ISLAMABAD, Nov 14: Orders went out from the Supreme Court on Monday to the Election Commission of Pakistan (ECP) to enroll eunuchs as voters — a development that accords the basic right to a much mistreated community.
Chief Justice Iftikhar Mohammad Chaudhry and Justice Khilji Arif Hussain, issuing the order, directed the ECP “to collect the details of eunuchs from the social welfare departments of the provinces where they are registered and take steps to register them as voters”. The ECP, which is preparing new electoral rolls for the next general elections, will submit its report to the court in this regard in two weeks.
Estimates put the number of gender confused persons in the country between 80,000 and 300,000. Not a big number, but since every vote counts in elections, contestants and political parties may be seen wooing them come next elections — “ covertly, if not openly.
Even when they did not figure on the voters lists, they were occasionally seen enlivening electoral campaigns in the past. In India, eunuchs have contested and won local elections.
On Monday, the Supreme Court also asked Nadra to push the provinces to expedite its task of issuing computerised national identity cards to eunuchs.
A representative of the Sindh government informed the court that it was going to establish a community centre for eunuchs and taking steps for their social uplift.
A piece of land has been earmarked to set up a colony for them and their services were hired in the malaria eradication campaign, the representative said.
The court directed that other provinces follow the example of Sindh and asked the Punjab government to submit information regarding proper transfer of inherited lands among 122 eunuchs.
Last year the Supreme Court had ordered all the district administrations in the country to help eunuchs get their inherited properties. The provinces are required to submit the implementation reports by December 12.

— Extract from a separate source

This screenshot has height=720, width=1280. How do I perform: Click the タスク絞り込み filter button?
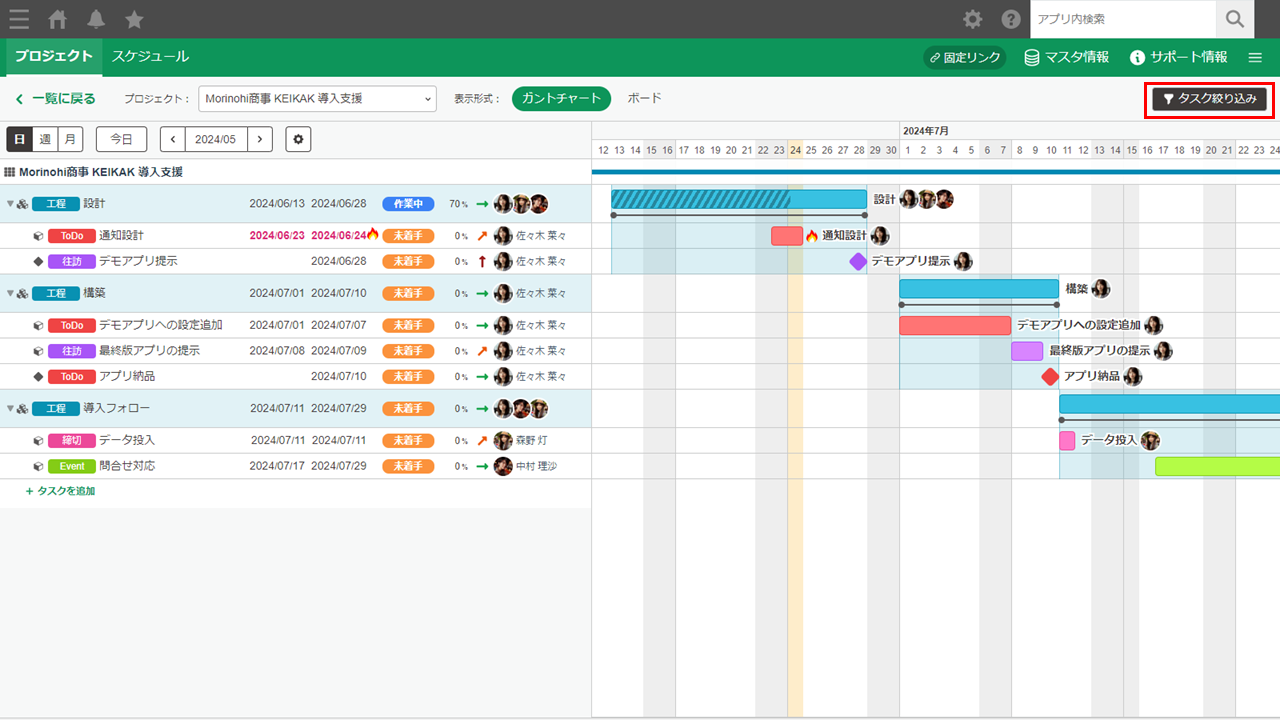coord(1209,99)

Eunuchs' miserable lot started changing after Dr Mohammad Aslam Khaki, and Islamic jurist, moved a petition in the Supreme Court for the establishment of a commission to emancipate hermaphrodite children and find out ways for the welfare of this segment of the society living on begging, dancing and prostitution.
Dr Khaki got interested in their plight when police arrested some eunuch-transvestites who were entertaining a party in Taxila. His research showed that the society abandons such children to become the most oppressed and deprived segment, suffering humiliation and molestation every day.
Later, he filed the petition to secure the emancipation and welfare of the unfortunate and vulnerable effeminate men ostracised by the society for no fault of theirs.
During previous proceedings, the court was informed that usually hermaphrodite children are abandoned to the world of merry makers. They are handed to gurus (eunuch leaders) at the time of their birth or at a very tender age. They have no chance to get education and are put straight into training in singing, dancing at happy occasions in families or are forced into prostitution.
They live in sizable communities, divided into clan groups living mostly in slums and presided over by a leader or guru and constantly denied of the right of inheritance and fundamental rights as they can not even travel openly in trains, buses or use facilities available to common citizens of the country.